◆ INFORMATION GIVEN ◆
--- --- ---

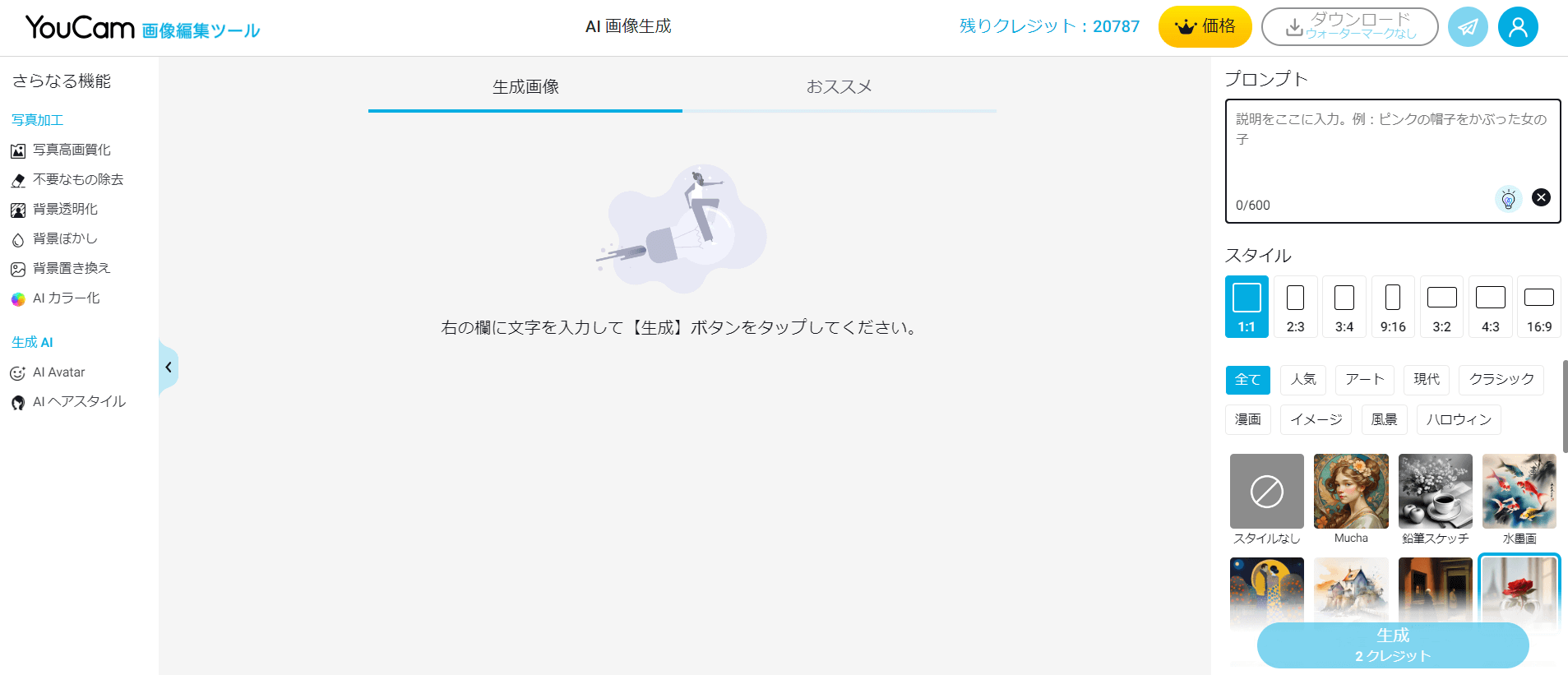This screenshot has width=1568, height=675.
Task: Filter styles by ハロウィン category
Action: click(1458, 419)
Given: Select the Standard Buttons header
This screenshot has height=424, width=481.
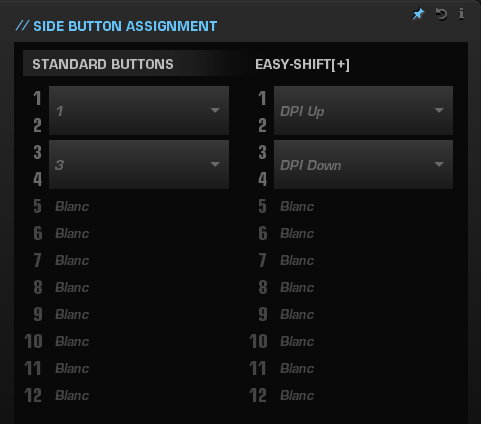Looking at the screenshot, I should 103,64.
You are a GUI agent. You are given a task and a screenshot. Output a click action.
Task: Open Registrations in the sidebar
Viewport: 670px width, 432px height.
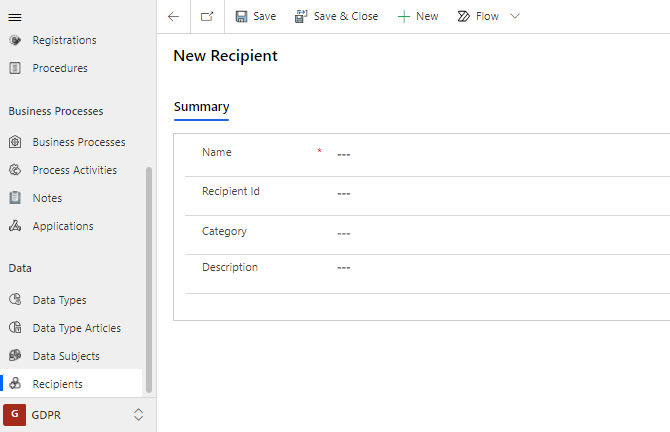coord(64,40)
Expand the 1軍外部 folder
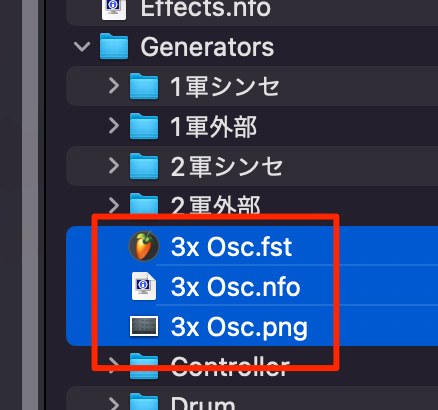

--- --- ---

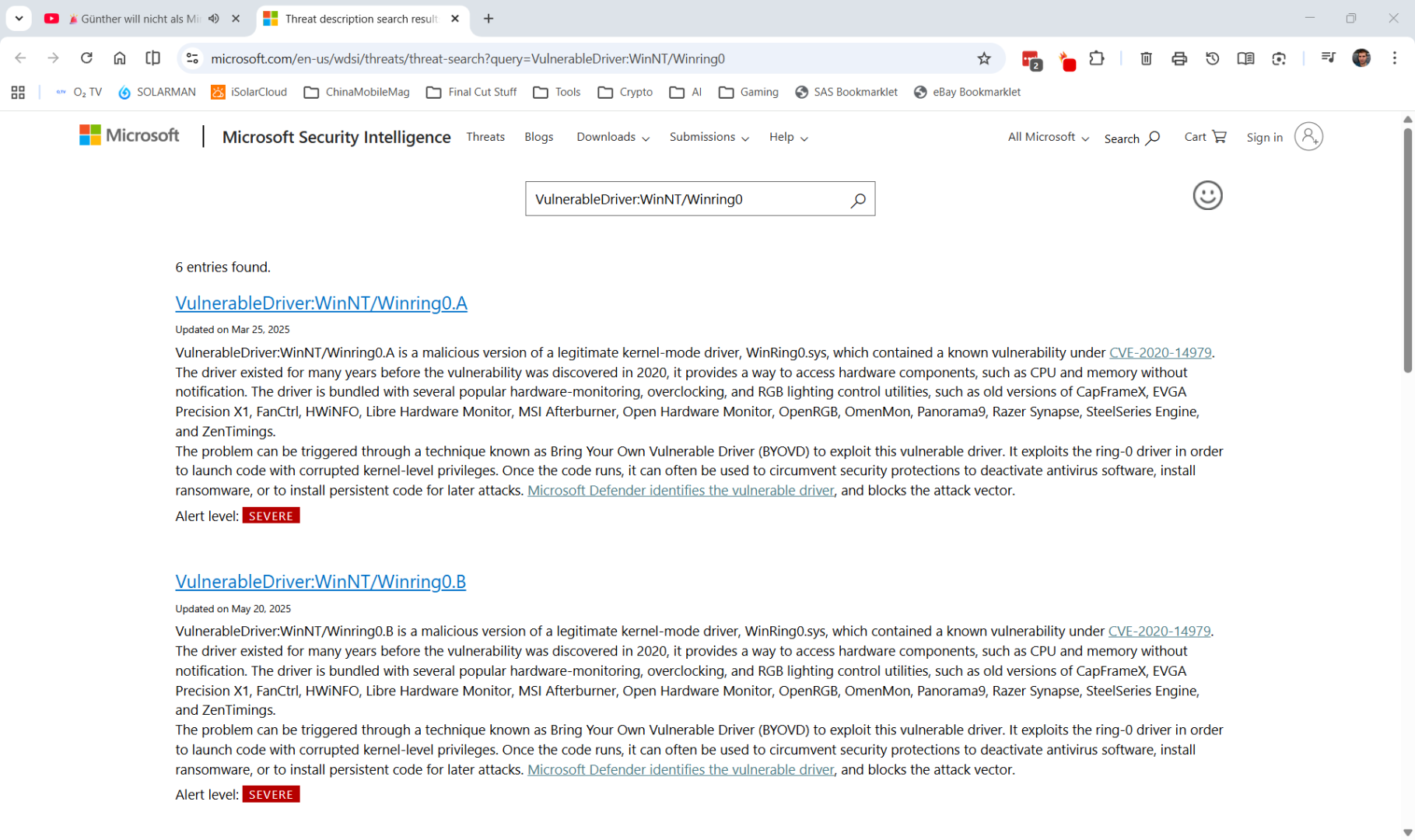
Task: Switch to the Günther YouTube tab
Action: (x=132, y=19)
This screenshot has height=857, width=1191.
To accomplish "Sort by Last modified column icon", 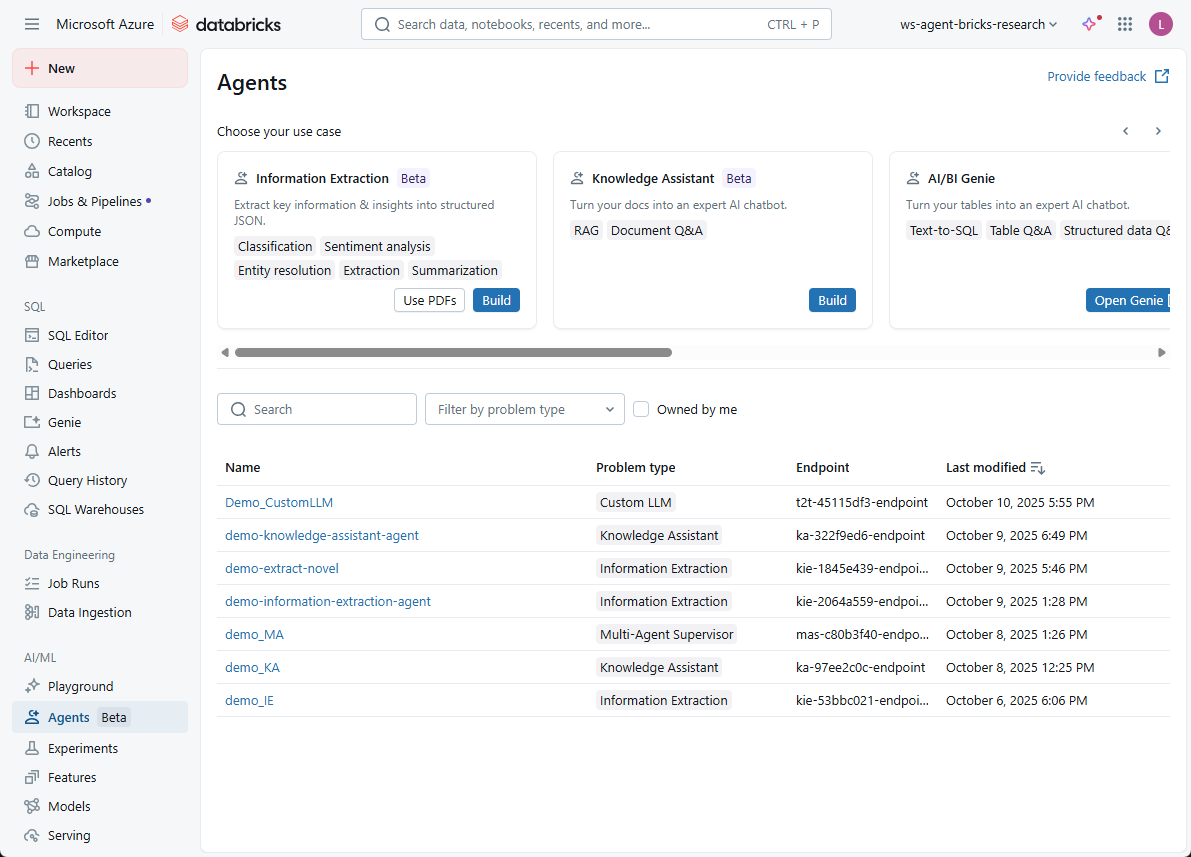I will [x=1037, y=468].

--- --- ---

◆ WORK TO COMPLETE ◆
In the listing above, find the line holding "Given: Select the Standard Buttons header" and the line holding "Expand the 1軍外部 folder". Reproduce those two lines and all between them exactly, leaving out pictures.

◆ RESULT FOR THIS TASK ◆
Given: Select the Standard Buttons header
This screenshot has height=424, width=481.
Looking at the screenshot, I should 103,64.
You are a GUI agent. You are given a task and a screenshot. Output a click action.
Task: Open Registrations in the sidebar
Viewport: 670px width, 432px height.
coord(64,40)
Expand the 1軍外部 folder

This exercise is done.